Copy exactly the stretch of data below from the line with "Accueil (119, 49)" through the line with "You are a GUI agent. The screenshot is 206×2576.", including both of those lines.

[Saved data entries]
▼
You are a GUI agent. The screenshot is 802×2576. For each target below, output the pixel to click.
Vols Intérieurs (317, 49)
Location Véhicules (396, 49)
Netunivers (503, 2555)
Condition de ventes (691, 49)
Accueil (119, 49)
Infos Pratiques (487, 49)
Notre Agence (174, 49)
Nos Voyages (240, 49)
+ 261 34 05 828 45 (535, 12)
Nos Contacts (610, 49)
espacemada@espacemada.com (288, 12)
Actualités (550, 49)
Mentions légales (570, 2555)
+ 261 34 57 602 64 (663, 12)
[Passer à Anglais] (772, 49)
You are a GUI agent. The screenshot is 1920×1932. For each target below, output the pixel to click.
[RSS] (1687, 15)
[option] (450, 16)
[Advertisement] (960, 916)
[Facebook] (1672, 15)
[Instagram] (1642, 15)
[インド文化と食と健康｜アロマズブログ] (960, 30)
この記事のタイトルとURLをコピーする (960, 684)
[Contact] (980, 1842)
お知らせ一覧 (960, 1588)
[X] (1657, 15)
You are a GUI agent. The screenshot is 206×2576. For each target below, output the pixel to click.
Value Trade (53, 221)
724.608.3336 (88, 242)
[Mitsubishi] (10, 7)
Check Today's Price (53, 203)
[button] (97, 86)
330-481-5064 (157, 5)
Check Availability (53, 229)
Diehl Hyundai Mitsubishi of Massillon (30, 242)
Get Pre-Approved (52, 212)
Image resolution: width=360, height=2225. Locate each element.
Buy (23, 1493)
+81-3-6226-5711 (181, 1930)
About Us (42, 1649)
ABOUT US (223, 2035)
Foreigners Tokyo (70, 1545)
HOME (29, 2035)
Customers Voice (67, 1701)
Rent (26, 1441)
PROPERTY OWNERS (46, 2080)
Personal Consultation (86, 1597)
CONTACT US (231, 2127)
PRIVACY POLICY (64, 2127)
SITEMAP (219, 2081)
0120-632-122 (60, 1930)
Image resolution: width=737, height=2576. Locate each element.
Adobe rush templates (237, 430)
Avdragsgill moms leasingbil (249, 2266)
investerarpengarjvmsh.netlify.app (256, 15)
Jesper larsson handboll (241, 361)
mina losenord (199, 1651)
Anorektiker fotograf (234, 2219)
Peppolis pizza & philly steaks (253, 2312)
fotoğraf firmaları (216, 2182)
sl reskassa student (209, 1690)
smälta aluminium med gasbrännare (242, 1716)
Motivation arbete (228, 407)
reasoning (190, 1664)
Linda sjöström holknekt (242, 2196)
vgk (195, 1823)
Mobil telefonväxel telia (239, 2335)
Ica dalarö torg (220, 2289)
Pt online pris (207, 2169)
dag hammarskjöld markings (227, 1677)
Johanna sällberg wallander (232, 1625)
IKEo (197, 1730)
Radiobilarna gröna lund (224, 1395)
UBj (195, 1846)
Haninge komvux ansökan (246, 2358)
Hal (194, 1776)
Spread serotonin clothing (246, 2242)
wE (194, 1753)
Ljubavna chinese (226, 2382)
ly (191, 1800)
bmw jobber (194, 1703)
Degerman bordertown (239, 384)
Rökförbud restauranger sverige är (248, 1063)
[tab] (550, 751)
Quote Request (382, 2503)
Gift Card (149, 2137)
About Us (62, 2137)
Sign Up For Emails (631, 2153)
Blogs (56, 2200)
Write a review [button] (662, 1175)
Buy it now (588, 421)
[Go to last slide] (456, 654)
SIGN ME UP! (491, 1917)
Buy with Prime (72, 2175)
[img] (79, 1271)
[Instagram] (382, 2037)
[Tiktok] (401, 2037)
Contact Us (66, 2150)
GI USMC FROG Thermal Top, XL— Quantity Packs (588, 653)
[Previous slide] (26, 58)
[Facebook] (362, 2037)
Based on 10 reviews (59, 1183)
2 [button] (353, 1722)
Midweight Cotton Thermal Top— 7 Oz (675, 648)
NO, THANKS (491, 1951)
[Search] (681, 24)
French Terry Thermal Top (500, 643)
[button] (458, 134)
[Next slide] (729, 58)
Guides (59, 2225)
▲
# Exercise result:
Accueil (119, 49)
Infos Pratiques (487, 49)
Notre Agence (174, 49)
Nos Voyages (240, 49)
+ 261 34 05 828 45 (535, 12)
Nos Contacts (610, 49)
espacemada@espacemada.com (288, 12)
Actualités (550, 49)
Mentions légales (570, 2555)
+ 261 34 57 602 64 (663, 12)
[Passer à Anglais] (772, 49)
You are a GUI agent. The screenshot is 1920×1932. For each target below, output the pixel to click.
[RSS] (1687, 15)
[option] (450, 16)
[Advertisement] (960, 916)
[Facebook] (1672, 15)
[Instagram] (1642, 15)
[インド文化と食と健康｜アロマズブログ] (960, 30)
この記事のタイトルとURLをコピーする (960, 684)
[Contact] (980, 1842)
お知らせ一覧 (960, 1588)
[X] (1657, 15)
You are a GUI agent. The screenshot is 206×2576. For each target below, output the pixel to click.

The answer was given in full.